In in vivo research, comparisons of bare implants and implants with growth factors in terms of their osteoconduction, osteoinduction, and osseointegration are often performed. The success of integration in terms of the proportion of newly formed vessels, the proportion of bone tissue, and the quality of newly formed bone tissue (bone cells and extracellular matrix) can be assessed more quickly in smaller animals due to their small size and faster healing. Despite these advantages, the impossibility of measuring their mechanical properties prevents the translation of these implants into clinical practice. Larger animals have an advantage in this regard as they are closer to human proportions in terms of mass and the forces required for movement. In vivo studies on larger animals provide information on the osseointegration and mechanical strength of the implant, which means that it is possible to determine the loads that the implant integrated into the bone can withstand in order to ensure that the two do not separate.
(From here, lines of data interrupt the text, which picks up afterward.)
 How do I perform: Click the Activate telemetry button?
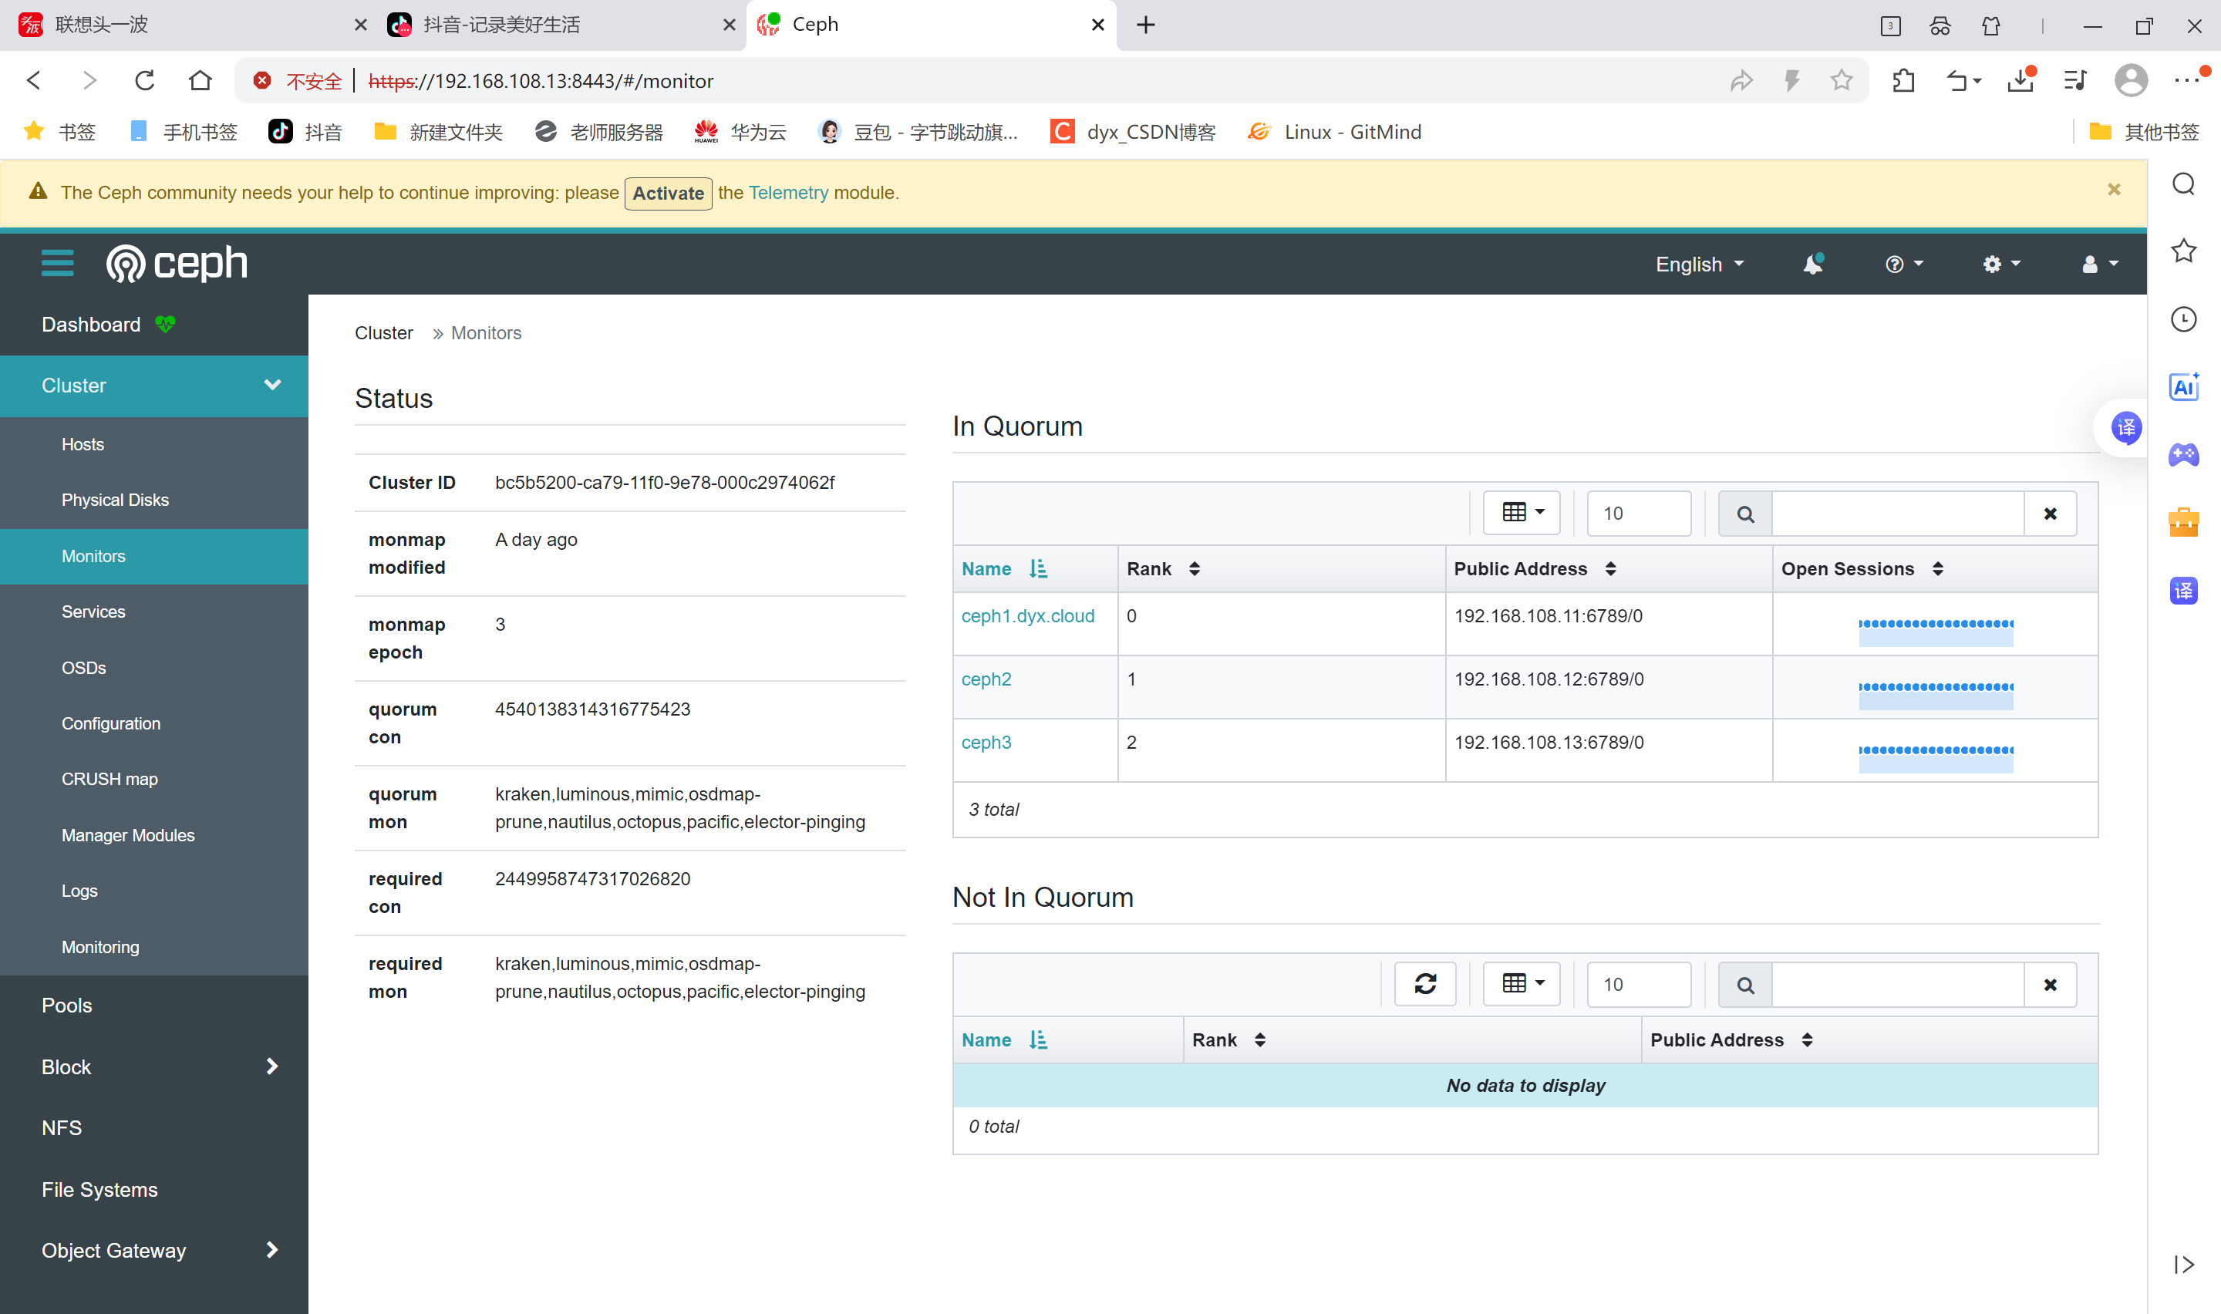pyautogui.click(x=667, y=193)
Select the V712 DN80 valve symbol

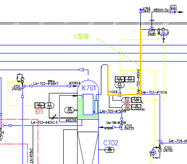[152, 29]
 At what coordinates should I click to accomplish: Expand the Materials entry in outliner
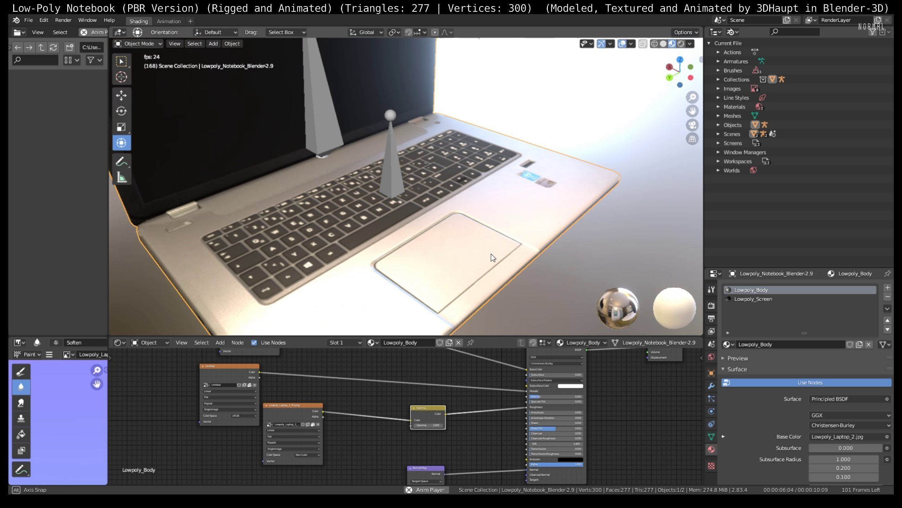pyautogui.click(x=718, y=107)
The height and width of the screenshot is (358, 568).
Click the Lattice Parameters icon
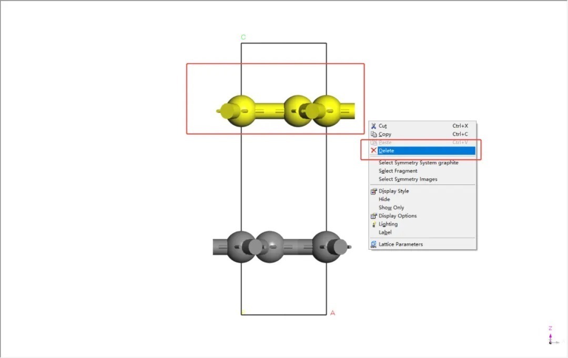click(x=373, y=244)
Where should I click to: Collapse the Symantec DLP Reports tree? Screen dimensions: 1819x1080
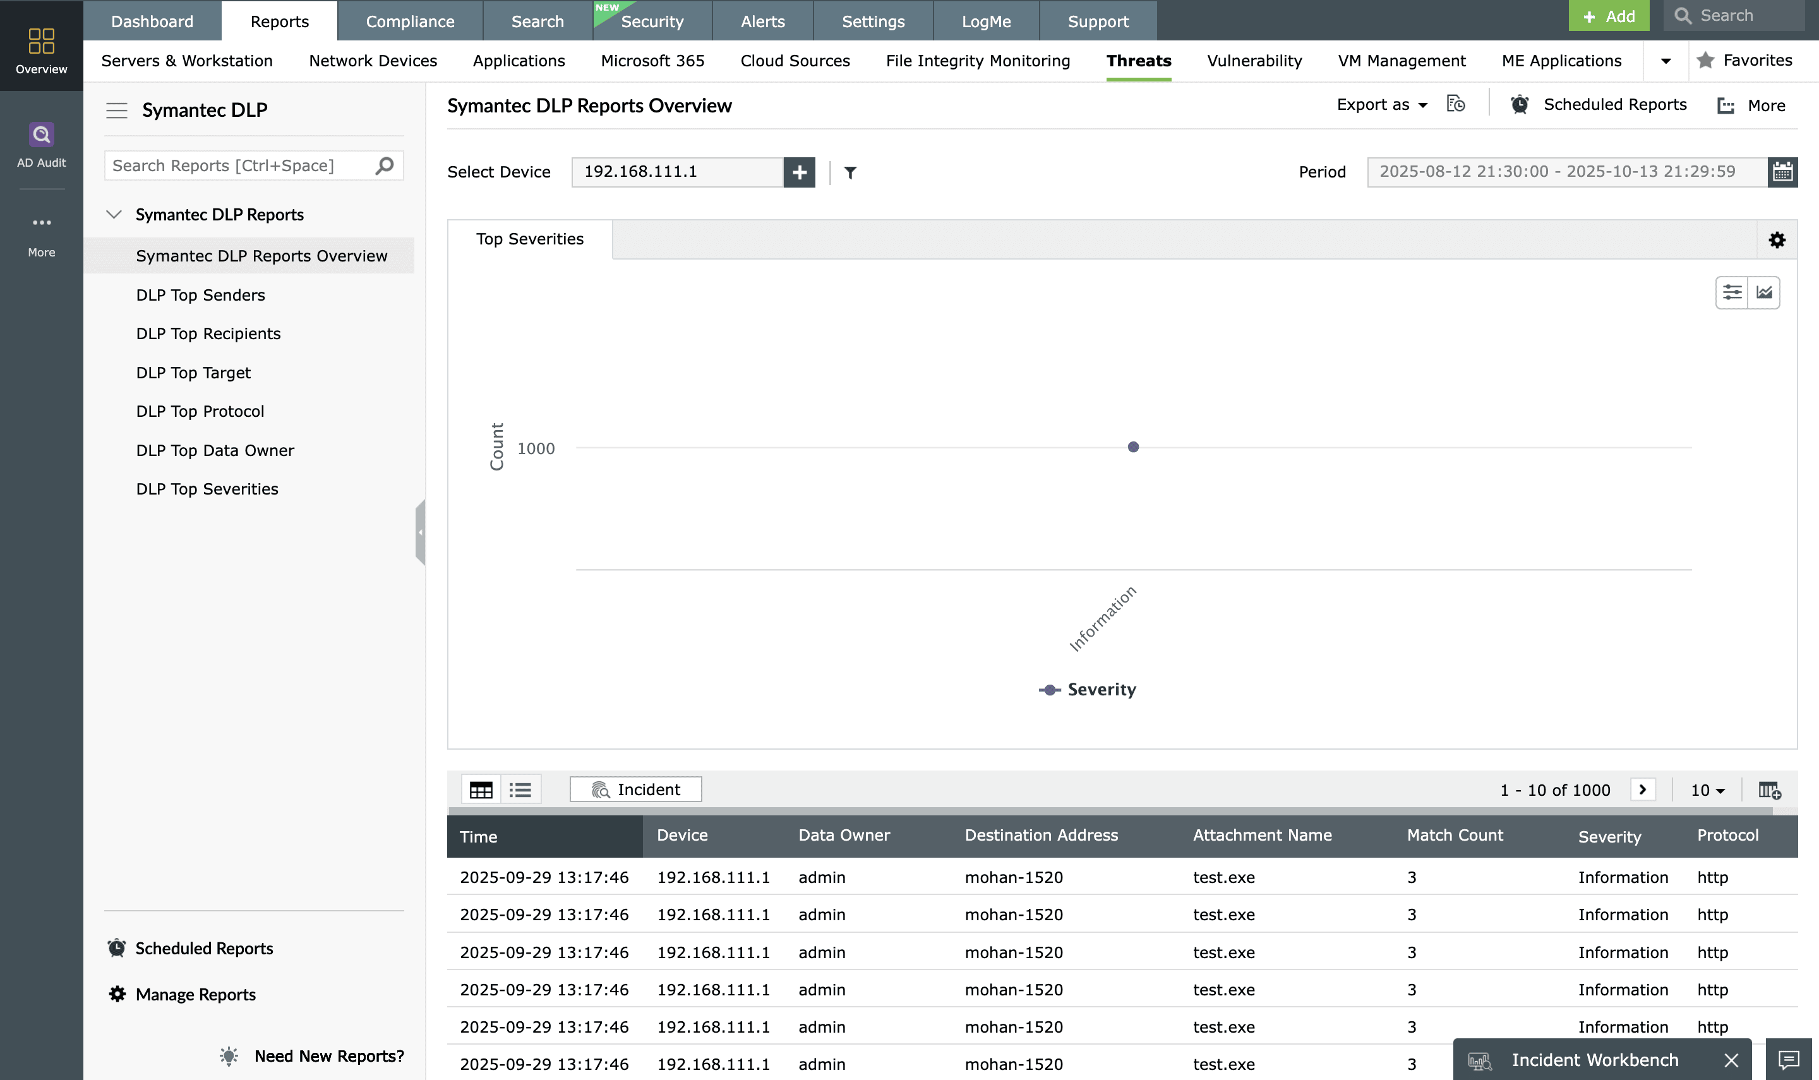pos(114,215)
On the other hand, such studies require much more time, with larger animals also representing a more significant financial burden for the research.
To determine the amount of growth factors required in tissue engineering, it is also important to compare endogenous (i.e., synthesized continuously in the organism) and exogenous (i.e., coating-derived) growth factors. Unfortunately, the literature still does not adequately emphasize the difference in the effects of these growth factors, as the effects of growth factors on osteoconduction, osteoinduction, and osseointegration are emphasized in comparison to the bare implant or scaffold, with the amount of endogenous growth factors often not determined. Due to these endogenous growth factors, the main problem is to determine the effects on long-term implantation. Further research is needed to make such an assessment. The correct anatomical location of bone formation is crucial for the healing process of damaged bone. Therefore, the mechanical and biochemical environment of an orthotopic bone model should not be neglected, with growth factors activating the various signaling pathways involved in this process.
The ideal release kinetics of GFs are slow and continuous. For successful osseointegration, it is important that the GFs are released simultaneously with the degradation of the bioactive coating. In such a manner, the implant can be successfully integrated into the bone tissue. The shortest release time reported, due to burst release, was in the range of a few hours. On the other hand, a maximum release time of 56 days was also reported. To achieve prolonged release, it is often necessary to increase the dose of growth factors contained in the coating. Since growth factors are relatively expensive therapeutic agents, maximizing the dose results in higher costs, making further clinical translation difficult.
The adequacy of in vitro release kinetics in in vivo models can be assessed in two steps. First, sequential measurements must be made of the amounts of growth factor released from the in vitro coating into the PBS during incubation under physiological conditions. These are then transferred to in vivo models by macro/microscopic examination of the coated implanted tissue. Micro-computed tomography is one of the most commonly used methods for determining integration success in an in vivo model, as it can determine the quality and quantity of newly formed bone along with the bone mineral density and the ratio of bone volume to total volume. In order to achieve long-lasting and controlled release, it is necessary to include other therapeutic agents, such as heparin and fibronectin, in bioactive coating development, as they specifically bind GFs, thus allowing controlled release, prolonging the bioactivity of GFs, and increasing their effectiveness. Moreover, the incorporation of multiple GFs into a bioactive coating induces a further synergistic effect. It has been reported that the incorporation of several GFs into a bioactive coating is more effective in treatment than the incorporation of a single one. Since different GFs act on different signaling pathways and thus increase the proliferative and differentiating effects, i.e., the quality of the newly formed bone tissue around the implant, the probability of the need for revision surgeries is reduced. In the future, all bioactive coating modifications will allow the design of implants and bioactive coatings according to the needs of individuals. The selection of the appropriate GF or a combination of several GFs together with coating and implant materials will significantly affect the development of personalized medicine, which will subsequently reduce the number of revision surgeries. It will also allow the customized design of implants according to the specificities of the most demanding group of patients, namely those with osteoporosis.

Author Contributions

Conceptualization D.B., M.F.; Funding acquisition M.F.; Methodology D.B., M.F.; Project administration M.F.; Resources M.F.; Software D.B., M.F.; Supervision M.F.; Visualization D.B., M.F.; Writing—original draft D.B., M.F.; Writing—review & editing D.B., M.F. All authors have read and agreed to the published version of the manuscript.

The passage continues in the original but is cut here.